In that Order the CAHO stated: Respondent must justify [in response to the show cause order] its failure to respond in a timely manner. Based on the Respondent's reply the ALJ shall determine whether Respondent has met the threshold for good cause. If the ALJ determines that the Respondent possessed requisite good cause for failing to file a timely answer, then the ALJ may allow the respondent to file a late answer." Rule 55(c) of the Federal Rules of Civ. Procedure enables the court to set aside an entry of default for good cause. The distinction between an entry of default and a default judgment in the federal courts has significance in terms of the procedure (emphasis added) for setting them aside.
The party against whom a default has been entered typically will attempt to have his default set aside in order to enable the action to proceed. A motion for relief under Rule 55(c) is appropriate for this purpose even though there has not been a formal entry of default. For example, when defendant fails to answer within the time specified by the rules, he is in default even if that fact is not officially noted. Therefore, he must request that the default be 'excused' and secure leave to answer before his responsive pleading will be recognized." 10 Wright and Miller at 466.
The issue before me is whether Respondent has shown good cause for allowing the filing of late answer in this case. Although I have not formally issued a show cause order, I am satisfied that the motion pleadings filed in this case have provided Respondent with an opportunity to explain why he failed to file a timely answer to the complaint in this case. See Respondent's Combined Response to Motion to Strike and Motion for Default Judgment at pages 8-11. Federal and OCAHO decisions consistently hold that default judgements are generally not favored and any doubts are resolved in favor of a trial on the merits.
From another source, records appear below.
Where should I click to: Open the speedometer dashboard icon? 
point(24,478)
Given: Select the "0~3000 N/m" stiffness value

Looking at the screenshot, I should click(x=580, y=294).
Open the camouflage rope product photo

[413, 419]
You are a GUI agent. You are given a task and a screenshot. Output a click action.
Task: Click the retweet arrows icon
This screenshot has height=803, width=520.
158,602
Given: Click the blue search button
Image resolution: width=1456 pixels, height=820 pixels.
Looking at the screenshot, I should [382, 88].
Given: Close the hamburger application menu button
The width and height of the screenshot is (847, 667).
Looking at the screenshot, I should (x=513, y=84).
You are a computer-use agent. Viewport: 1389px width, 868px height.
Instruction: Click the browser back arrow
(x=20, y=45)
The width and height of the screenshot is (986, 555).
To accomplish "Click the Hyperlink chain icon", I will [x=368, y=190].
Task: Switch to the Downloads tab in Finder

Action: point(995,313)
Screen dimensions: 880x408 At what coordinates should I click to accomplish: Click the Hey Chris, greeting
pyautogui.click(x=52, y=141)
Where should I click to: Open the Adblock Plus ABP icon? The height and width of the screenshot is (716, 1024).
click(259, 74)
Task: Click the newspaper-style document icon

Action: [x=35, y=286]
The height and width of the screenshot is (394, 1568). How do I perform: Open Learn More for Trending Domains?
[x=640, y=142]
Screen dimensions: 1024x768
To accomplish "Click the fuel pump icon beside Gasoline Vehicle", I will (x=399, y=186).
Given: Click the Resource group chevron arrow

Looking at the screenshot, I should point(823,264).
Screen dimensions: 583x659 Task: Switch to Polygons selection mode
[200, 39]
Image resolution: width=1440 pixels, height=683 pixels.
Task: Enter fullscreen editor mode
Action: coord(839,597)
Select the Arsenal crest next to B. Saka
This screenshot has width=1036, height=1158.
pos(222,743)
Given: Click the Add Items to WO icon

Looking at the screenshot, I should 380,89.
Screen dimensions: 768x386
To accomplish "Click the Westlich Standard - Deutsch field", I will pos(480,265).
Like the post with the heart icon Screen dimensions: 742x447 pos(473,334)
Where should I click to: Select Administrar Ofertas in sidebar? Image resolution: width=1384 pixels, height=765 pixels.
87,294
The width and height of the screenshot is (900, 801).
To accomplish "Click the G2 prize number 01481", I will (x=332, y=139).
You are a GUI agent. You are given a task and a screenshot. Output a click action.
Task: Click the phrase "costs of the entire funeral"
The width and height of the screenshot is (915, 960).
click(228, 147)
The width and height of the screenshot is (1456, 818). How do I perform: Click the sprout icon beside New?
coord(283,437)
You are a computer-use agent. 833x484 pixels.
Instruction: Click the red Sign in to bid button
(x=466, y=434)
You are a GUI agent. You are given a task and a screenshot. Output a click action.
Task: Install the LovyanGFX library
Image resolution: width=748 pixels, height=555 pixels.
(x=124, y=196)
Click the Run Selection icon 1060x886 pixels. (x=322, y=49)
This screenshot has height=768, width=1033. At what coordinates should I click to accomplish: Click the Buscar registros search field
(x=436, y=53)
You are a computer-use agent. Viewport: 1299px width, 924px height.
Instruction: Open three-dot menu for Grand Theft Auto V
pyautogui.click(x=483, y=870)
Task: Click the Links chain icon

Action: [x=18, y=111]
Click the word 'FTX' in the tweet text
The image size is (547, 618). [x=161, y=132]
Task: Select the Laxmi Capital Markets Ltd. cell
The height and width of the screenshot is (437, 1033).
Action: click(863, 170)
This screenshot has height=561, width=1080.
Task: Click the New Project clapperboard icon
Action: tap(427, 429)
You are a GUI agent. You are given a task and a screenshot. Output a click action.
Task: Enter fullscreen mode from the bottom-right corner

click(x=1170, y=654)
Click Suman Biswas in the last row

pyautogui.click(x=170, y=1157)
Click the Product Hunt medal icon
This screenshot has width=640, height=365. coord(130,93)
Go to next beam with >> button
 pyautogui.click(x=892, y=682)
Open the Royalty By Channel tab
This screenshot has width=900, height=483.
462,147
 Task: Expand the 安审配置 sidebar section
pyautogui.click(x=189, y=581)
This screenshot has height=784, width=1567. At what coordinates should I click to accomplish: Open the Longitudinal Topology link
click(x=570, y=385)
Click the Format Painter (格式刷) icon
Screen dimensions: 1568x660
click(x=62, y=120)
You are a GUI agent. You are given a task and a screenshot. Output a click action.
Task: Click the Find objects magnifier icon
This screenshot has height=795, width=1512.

See United States v. Onion River Sports, Inc., supra at 3. The federal cases hold that a number of factors may be considered, including: (l) the amount of money potentially involved; (2) whether material issues of fact or issues of substantial importance are at issue; (3) whether the default is largely technical; (4) whether plaintiff has been substantially prejudiced by the delay involved; and (5) whether the grounds are clearly established or are in doubt. 569 Further, federal courts consider whether the default was caused by good faith mistake or excusable neglect; how harsh an effect a default judgment might have; and whether the court thinks it later would be obliged to set aside the default on defendant's motion. Id. After a careful consideration of the pleadings filed in this case, I find that there is good cause to grant Respondent's request for filing a late answer.
This is based upon: (1) the good faith of Respondent in filing an answer prior to the filing of any motion for default; (2) the long delay in filing an answer was based in part on Respondent's good faith attempts to legitimately negotiate a settlement of this case and avoid the cost and time of filing an answer; (3) the failure of Complainant to file a motion of default until almost thirty days after the answer was filed and after numerous procedural matters had occurred, including commencement of discovery and the setting of the case for an evidentiary hearing; (4) the lack of prejudice to Complainant's case since there has been no showing by Complainant that the delay in this case has had an adverse impact on any of its witnesses or evidence; (5) Respondent's defenses to the charges of fraud in this case raises new and novel legal issues; and most importantly, (6) a default in this case would be a basis for the deportation of Respondent. For all these reasons, I am GRANTING Respondent's request to permit the late filing of his answer (as of 3/1/94) and I am DENYING Complainant's motion for default judgment.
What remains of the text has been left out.